--- Data to examine ---
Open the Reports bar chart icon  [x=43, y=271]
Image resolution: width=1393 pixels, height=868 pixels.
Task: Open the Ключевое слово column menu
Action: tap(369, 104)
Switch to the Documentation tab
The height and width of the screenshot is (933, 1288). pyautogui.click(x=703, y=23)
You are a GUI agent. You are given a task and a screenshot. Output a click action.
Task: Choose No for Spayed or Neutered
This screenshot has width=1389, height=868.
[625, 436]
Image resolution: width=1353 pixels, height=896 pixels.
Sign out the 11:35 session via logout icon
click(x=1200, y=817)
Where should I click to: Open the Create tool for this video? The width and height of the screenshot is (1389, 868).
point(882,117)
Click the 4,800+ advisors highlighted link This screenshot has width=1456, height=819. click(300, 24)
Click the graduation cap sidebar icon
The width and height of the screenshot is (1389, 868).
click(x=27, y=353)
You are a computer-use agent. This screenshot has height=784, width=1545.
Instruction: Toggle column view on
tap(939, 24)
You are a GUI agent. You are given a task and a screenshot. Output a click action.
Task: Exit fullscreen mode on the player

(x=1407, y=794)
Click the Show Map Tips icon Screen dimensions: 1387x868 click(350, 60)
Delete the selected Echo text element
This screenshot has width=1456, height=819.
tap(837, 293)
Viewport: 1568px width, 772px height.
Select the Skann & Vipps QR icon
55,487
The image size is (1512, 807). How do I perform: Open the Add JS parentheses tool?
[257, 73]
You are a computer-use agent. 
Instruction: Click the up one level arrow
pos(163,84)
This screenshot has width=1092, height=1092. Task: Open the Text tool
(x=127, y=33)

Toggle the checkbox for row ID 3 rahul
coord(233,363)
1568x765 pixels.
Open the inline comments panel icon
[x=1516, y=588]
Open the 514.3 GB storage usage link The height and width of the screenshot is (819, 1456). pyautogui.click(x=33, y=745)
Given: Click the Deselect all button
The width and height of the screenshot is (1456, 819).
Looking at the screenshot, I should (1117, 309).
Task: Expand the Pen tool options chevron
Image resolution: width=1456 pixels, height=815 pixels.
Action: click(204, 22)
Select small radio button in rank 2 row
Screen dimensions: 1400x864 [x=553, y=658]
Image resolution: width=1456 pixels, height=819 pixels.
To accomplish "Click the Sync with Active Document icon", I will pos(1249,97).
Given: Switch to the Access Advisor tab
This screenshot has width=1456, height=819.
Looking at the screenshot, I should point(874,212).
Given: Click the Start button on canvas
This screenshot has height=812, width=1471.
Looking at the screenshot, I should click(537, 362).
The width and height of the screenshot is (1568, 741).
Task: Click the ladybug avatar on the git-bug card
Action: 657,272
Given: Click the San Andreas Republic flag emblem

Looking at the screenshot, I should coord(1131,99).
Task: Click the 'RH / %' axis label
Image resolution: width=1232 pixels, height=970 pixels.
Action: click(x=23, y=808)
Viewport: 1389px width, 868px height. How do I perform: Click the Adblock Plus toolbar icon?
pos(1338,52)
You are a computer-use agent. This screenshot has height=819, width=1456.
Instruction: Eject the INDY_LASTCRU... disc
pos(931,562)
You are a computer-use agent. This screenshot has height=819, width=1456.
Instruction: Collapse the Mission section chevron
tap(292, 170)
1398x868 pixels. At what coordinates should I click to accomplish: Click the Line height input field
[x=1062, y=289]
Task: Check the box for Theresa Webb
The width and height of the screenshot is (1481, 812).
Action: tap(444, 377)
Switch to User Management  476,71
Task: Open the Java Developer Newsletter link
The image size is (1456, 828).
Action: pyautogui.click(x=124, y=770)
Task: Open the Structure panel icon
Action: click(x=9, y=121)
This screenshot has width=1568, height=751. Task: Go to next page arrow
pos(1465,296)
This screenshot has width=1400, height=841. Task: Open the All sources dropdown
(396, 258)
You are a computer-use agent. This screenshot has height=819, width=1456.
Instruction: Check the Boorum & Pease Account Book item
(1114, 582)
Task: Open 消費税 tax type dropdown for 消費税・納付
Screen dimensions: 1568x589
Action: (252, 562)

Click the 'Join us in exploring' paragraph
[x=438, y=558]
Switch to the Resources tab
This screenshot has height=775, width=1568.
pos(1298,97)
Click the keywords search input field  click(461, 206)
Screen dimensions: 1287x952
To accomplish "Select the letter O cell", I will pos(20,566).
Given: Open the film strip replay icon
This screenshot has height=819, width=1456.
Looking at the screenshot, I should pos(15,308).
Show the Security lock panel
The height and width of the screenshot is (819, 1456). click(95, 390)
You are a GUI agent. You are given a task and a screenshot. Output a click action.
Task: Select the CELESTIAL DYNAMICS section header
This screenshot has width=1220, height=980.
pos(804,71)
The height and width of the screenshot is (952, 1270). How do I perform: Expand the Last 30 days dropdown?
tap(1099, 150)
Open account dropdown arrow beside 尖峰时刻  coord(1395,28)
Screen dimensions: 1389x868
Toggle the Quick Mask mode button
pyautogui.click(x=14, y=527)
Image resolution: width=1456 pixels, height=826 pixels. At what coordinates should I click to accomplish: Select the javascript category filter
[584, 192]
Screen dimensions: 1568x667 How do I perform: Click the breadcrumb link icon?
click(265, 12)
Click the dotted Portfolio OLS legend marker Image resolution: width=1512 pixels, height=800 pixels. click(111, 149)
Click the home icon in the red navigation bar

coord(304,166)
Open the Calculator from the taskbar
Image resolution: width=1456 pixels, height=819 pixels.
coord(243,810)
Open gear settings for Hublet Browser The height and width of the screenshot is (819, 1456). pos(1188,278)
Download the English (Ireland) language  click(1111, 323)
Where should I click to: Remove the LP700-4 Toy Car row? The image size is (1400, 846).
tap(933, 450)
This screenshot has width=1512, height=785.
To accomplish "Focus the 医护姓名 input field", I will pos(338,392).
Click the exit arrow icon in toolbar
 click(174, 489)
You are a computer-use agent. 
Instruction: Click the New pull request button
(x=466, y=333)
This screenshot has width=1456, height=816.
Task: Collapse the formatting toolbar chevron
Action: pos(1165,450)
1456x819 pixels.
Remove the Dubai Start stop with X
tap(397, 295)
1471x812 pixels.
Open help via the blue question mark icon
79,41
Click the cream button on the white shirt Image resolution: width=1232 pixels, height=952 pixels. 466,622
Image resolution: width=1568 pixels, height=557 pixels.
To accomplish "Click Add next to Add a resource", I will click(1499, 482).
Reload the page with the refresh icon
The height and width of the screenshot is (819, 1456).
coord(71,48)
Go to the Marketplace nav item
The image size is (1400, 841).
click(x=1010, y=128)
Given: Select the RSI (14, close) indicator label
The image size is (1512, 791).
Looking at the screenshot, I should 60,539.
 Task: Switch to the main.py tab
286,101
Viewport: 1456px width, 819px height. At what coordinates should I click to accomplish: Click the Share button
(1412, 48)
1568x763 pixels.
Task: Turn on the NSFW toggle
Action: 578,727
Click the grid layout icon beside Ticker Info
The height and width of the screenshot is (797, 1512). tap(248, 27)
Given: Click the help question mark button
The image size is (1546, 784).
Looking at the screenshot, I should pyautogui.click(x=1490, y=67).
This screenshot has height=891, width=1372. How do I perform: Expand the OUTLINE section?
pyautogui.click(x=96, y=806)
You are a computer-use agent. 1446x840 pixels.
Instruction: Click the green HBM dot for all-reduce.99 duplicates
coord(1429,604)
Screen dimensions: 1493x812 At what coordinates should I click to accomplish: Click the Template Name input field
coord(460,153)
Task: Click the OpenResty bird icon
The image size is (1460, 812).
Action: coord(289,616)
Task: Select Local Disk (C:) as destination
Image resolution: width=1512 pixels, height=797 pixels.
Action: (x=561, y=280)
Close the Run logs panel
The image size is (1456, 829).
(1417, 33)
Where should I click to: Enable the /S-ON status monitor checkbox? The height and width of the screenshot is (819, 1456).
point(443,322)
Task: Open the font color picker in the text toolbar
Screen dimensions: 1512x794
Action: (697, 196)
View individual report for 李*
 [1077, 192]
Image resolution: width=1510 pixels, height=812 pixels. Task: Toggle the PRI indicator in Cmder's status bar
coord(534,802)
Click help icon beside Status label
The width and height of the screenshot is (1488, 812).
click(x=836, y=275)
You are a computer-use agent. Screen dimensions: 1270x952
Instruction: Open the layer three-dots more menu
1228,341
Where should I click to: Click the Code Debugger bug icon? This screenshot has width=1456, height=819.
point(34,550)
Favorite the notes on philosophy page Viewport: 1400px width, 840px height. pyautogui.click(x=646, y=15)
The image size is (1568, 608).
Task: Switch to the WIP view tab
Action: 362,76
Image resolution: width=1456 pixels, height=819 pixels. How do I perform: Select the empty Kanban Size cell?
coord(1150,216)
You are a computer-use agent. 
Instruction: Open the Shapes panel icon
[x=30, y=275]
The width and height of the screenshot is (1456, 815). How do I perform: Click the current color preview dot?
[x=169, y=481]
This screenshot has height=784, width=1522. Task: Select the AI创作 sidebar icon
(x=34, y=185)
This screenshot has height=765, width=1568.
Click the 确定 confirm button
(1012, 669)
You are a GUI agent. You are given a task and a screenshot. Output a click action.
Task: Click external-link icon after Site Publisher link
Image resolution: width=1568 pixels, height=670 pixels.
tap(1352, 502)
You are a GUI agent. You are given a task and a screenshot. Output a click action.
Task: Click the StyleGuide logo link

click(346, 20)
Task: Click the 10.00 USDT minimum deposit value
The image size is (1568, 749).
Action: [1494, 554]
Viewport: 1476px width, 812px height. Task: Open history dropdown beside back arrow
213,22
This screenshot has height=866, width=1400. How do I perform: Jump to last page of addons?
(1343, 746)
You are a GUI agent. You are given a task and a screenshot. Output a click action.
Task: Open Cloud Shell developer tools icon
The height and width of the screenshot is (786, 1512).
---
Identify each line in the entries with the word "will" and copy it.

### [Response for this exercise]
To accomplish "Click the Sync with Active Document icon", I will pos(1249,97).
To accomplish "Select the letter O cell", I will pos(20,566).
To accomplish "Focus the 医护姓名 input field", I will pos(338,392).
To accomplish "Click Add next to Add a resource", I will click(1499, 482).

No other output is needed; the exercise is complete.